“Don’t think that love must be extraordinary to be genuine. What we need is to love without getting tired. Be faithful in small things because it is in them that your strength lies.”
There is a Tibetan saying popular in mindfulness circles these days: “If you take care of the minutes, the years will take care of themselves.”
When I remember this saying, my heart releases what it’s fixated on, and it’s almost always fixated or worrying about something. Sylvia Boorstein once quipped that she is a “recovering worrier.” That’s me.
But my recovery is a work in progress. I am even anxious about my own meditation practice!
As my day begins, my worries start to pile up.
My anxiety and fear about the world start to thaw a little when I remember to yield to the present, making a U-turn from overwhelm, edging toward yes, I can handle this.
I start with small things: the lost cell phone, I got this; the missed doctor visit, we can reschedule.
I pause to watch a toothpaste stripe form, and smile. I put on fresh work socks.
I got this.
Jon Kabat-Zinn re-assures me when he writes: “The little things, the little moments? They aren’t little.”

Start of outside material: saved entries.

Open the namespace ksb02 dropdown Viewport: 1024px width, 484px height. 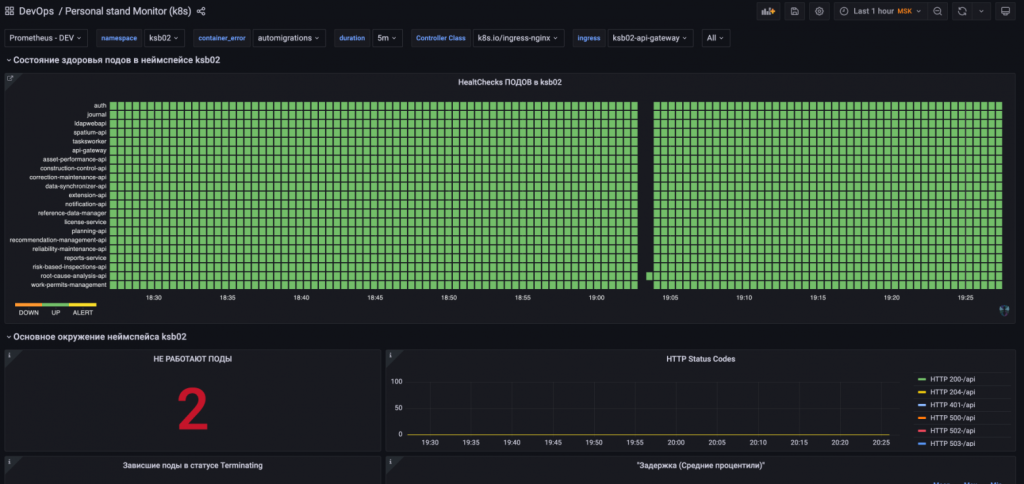(x=165, y=38)
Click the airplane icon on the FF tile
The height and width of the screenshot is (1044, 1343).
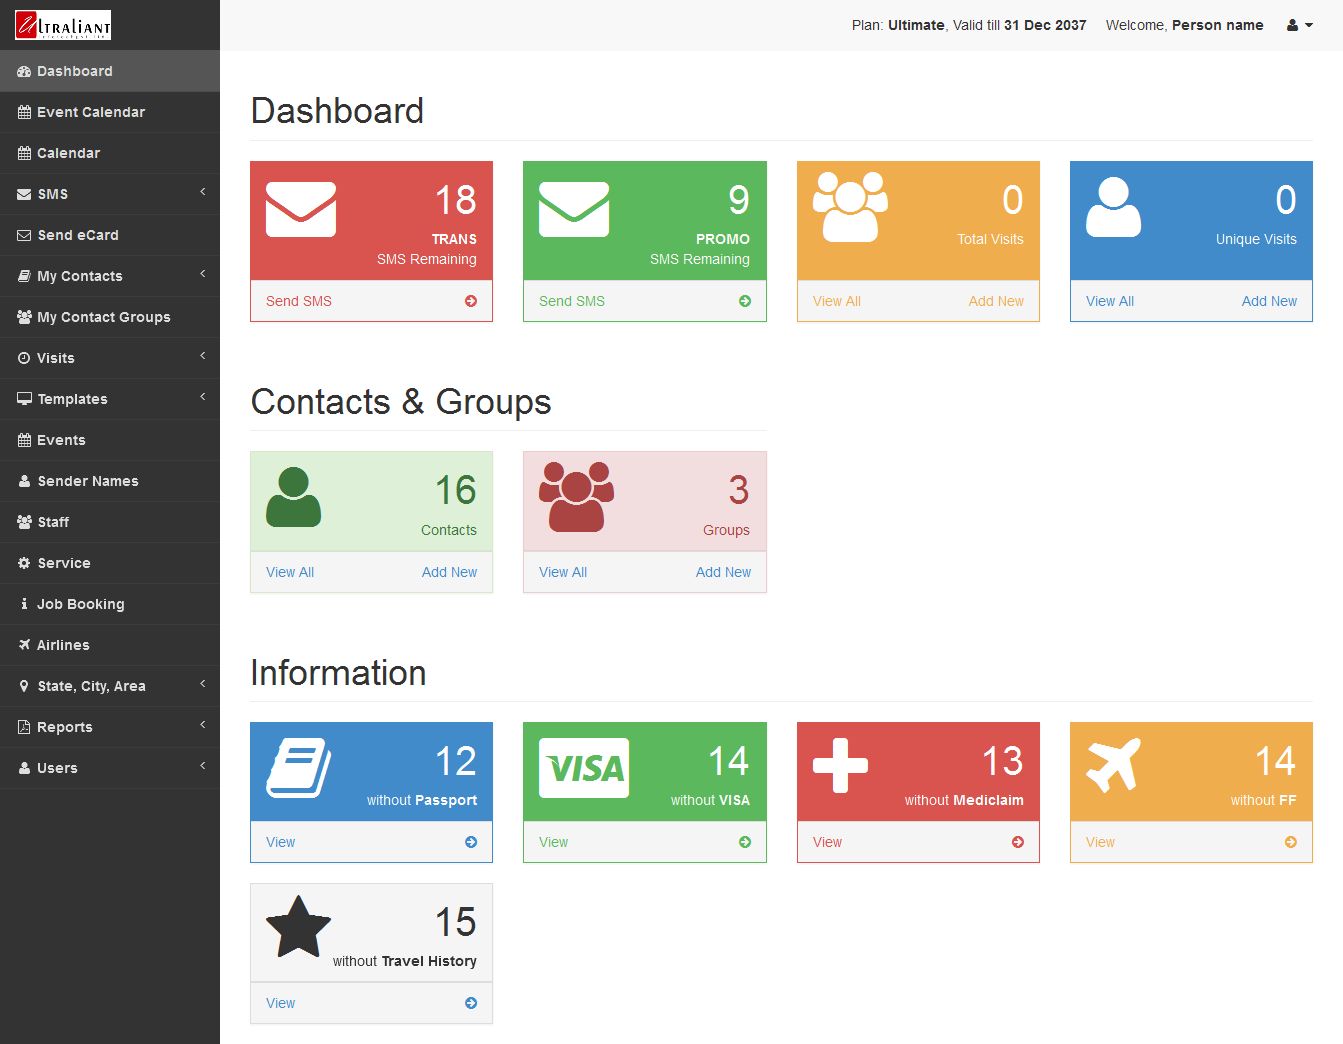click(1113, 765)
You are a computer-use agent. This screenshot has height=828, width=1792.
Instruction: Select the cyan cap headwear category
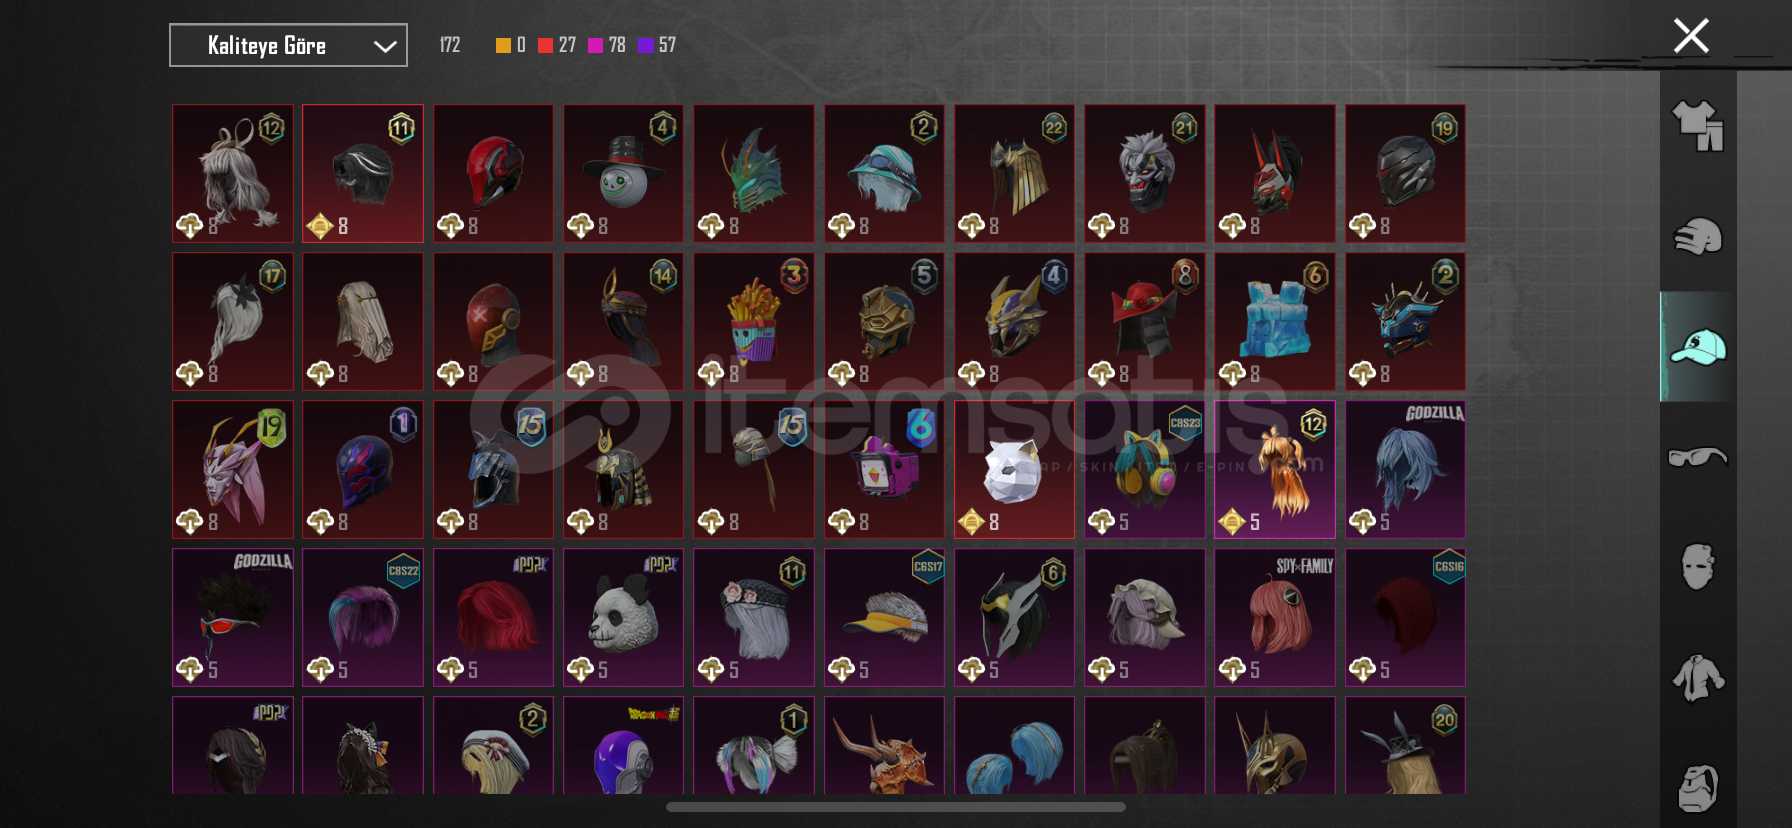point(1698,347)
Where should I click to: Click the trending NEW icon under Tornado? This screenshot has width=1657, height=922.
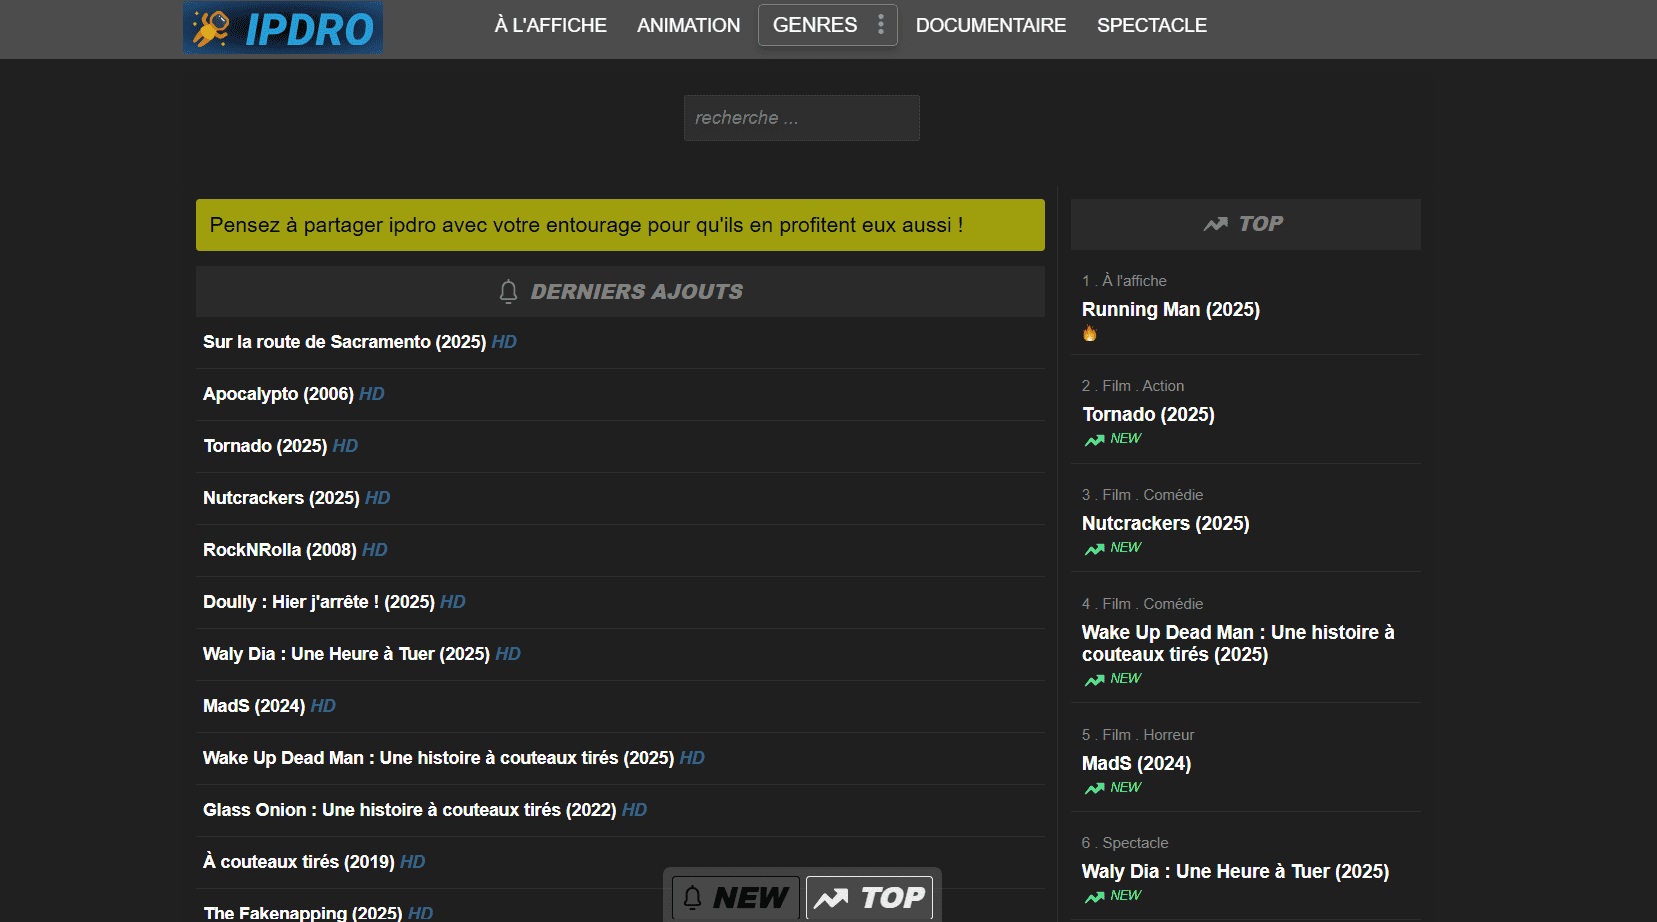(1095, 440)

I am fortunate to have discovered some years back the extraordinary teachings of the 19th century French Carmelite nun, saint Thérèse of Lisieux.
She died a very painful death at 24, from tuberculosis. She wrote of a “Little Way” to joy, to happiness, and peace amid the struggles and tragedies she experienced in her short, bittersweet life.
She was inspired by Jesus’ words: “Whosoever is a little one, come to me.”
This “Little Way” is a path, she would say, of awareness and willingness, of gratitude and surrender, of confidence and humility; and above all, of love.
I think Mother Teresa captured the essence saint Thérèse’s Little Way when she wrote:
Don’t think that love must be extraordinary to be genuine. What we need is to love without getting tired. Be faithful in small things because it is in them that your strength lies.
This “Little Way” she said is very straight and short. You access it in the present moment, in your life just as it is.
This same now whose majesty moved Emily Dickinson to write:
Life is so astonishing; it leaves very little time for anything else.
Anything else, I hear her saying, like frustration and guilt and remorse.
The very same now in the Dalai Lama’s answer to a network TV reporter when asked happiness:
You had the New York Times bestselling book entitled The Art of Happiness, and you frequently teach about happiness. Could you tell our viewers about the happiest moment in your life?
The Dalai Lama considered for a moment, smiled and said,
“I think … now.”
Not going to Oslo and accepting the Nobel Peace Prize? Or experiencing profoundly deep and unspeakably blissful meditative states?
Oh, I see. For the Dalai Lama this moment now is the happiest of his life.
We all have within us an extraordinary capacity for joy, love and freedom. We just need to access it more easily and frequently.
Ah, mindfulness meditation! To re-awaken this joy, this love, is what this path is all about.
Maybe meditation itself is an act of love, not a means to an end. Stumbling on this notion has significantly changed the way I see and practice meditation.
Here is what I stumbled on, from a book by Bob Sharples — Meditation: Calming the Mind:
Don’t meditate to fix yourself, to heal yourself, to improve yourself, to redeem yourself; rather, do it as an act of love, of deep warm friendship to yourself. In this way there is no longer any need for the subtle aggression of self-improvement, for the endless guilt of not doing enough.
So maybe just being here, as I am right now — a little frazzled, but here — is love, is joy, and is freedom. How amazing!